Proyectos productivos, iniciativas ambientales, obras de mitigación, el paisaje y hasta el clima, hacen parte de los atractivos de este recorrido por la cuenca que surte de agua a los neivanos.

Redacción
Cada vez son más los grupos académicos, investigativos, asociativos y comunitarios que quieren conocer la experiencia de conservación que viene adelantando la CAM en la cuenca del río Las Ceibas de Neiva.
Es el caso de los estudiantes de la Maestría en Gerencia Integral de Proyectos de la Universidad Surcolombiana, quienes protagonizaron un recorrido por la cuenca del río Las Ceibas y conocieron de primera mano los proyectos productivos, las iniciativas ambientales y las obras de mitigación que desde el Plan de Ordenación y Manejo-POMCA de este afluente, viene ejecutando la Corporación Autónoma Regional de Alto Magdalena-CAM.
Los maestrantes iniciaron el recorrido desde muy temprano rumbo a la cuenca, y su primera parada fue conocer las obras de mitigación para la reducción de desastres a través de la instalación de unas mallas de contención, que sirve como barrera dinámica contra el flujo de detritos.
Estas mallas fabricadas en acero de alta resistencia, permite la disipación de la energía del flujo y detiene los materiales o detritos que arrastra fenómenos naturales como avenidas torrenciales.
“La cuenca del río Las Ceibas cuenta con un estudio de mitigación de riesgos que no solo incluye la zona urbana, sino la zona rural.
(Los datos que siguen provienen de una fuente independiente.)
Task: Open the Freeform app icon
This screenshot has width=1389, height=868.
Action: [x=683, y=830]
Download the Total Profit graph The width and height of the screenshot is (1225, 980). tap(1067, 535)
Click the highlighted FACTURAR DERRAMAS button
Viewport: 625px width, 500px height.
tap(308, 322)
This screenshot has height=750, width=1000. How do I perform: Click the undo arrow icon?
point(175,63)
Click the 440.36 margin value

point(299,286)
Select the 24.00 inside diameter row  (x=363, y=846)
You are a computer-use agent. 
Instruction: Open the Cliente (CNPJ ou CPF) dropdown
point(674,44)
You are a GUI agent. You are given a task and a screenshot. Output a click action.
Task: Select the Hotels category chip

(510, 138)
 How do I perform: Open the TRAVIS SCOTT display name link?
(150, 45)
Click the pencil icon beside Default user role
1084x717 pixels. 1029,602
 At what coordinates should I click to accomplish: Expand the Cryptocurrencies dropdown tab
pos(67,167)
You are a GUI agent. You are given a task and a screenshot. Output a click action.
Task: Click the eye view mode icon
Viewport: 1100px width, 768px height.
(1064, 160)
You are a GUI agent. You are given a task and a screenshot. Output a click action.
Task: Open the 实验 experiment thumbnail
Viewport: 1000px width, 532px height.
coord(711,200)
Todos conocemos la canalización del río en la parte urbana, pero esto debe complementarse con unas obras de mitigación en la parte media y alta de la cuenca. En este caso, la obra corresponde a unas mallas para retener los detritos, que no es más que las piedras y el material más grande que bajan con una posible creciente o avenida torrencial”, sostuvo Carlos Alberto Cuéllar Medina, Director de la CAM.

Organización de segundo nivel
Hasta la vereda Los Cauchos llegó la delegación académica para conocer la experiencia de los huertos mixtos de frutales, una iniciativa que se desarrolla bajo las prácticas de conservación de suelos y agua.
Allí los protagonistas son las 24 familias campesinas integrantes de la Asociación de Productores de Cacao-Asprocaeco.
El propósito de la visita era reconocer en campo los impactos sociales, ambientales y económicos de esta experiencia que consiguió un reconocimiento nacional por parte de Colciencias a través de la convocatoria ‘A Ciencia a Cierta’.

Mujeres emprendedoras
Un grupo de campesinas habitantes de la cuenca se unieron y conformaron el grupo asociativo Mujeres Emprendedoras Río Las Ceibas. Ellas con un capital semilla que les entregó la CAM, decidieron comprar un lote de codornices, construir las jaulas y adecuar el terreno para empezar a comercializar los pequeños huevos que producen estas aves de corral. Su iniciativa ha sido tan exitosa que hoy sus huevos y hasta hamburguesas de codornices que ellas mismas elaboran, se venden en mercados campesinos y supermercados de la capital huiense.

Regeneración natural
Los visitantes también conocieron la experiencia que se viene presentando en zona rural de Neiva y que corresponde a la regeneración natural del Pino Colombiano.
De acuerdo con los profesionales forestales, allí se está generando un proceso natural muy valioso, en el que de acuerdo a evidencias sustentadas, los murciélagos son los encargados de dispersar las semillas de esta planta, permitiendo que el Pino Colombiano vuelva a nacer en este territorio.

La Colonia
Hasta el predio La Colonia, ubicado en la vereda La Plata de Neiva, a 45 kilómetros del casco urbano, a unos 2.100 metros sobre el nivel del mar, llegaron los estudiantes de maestría.
Durante el recorrido, visitaron el Centro de Estudios e Interpretación del Bosque Andino Surcolombiano-CEIBAS, un escenario en el que personal técnico, científico y profesional pueden analizar y constatar el proceso de conservación que se viene adelantando en la parte alta del río Las Ceibas.
Este centro se construyó con el propósito de generar conocimiento a través de la investigación sobre la recuperación del bosque andino y con ello la llegada de especies valiosas como el Oso de Anteojos, el Pato de Torrente y la regeneración natural del Pino Colombiano en zona rural de Neiva.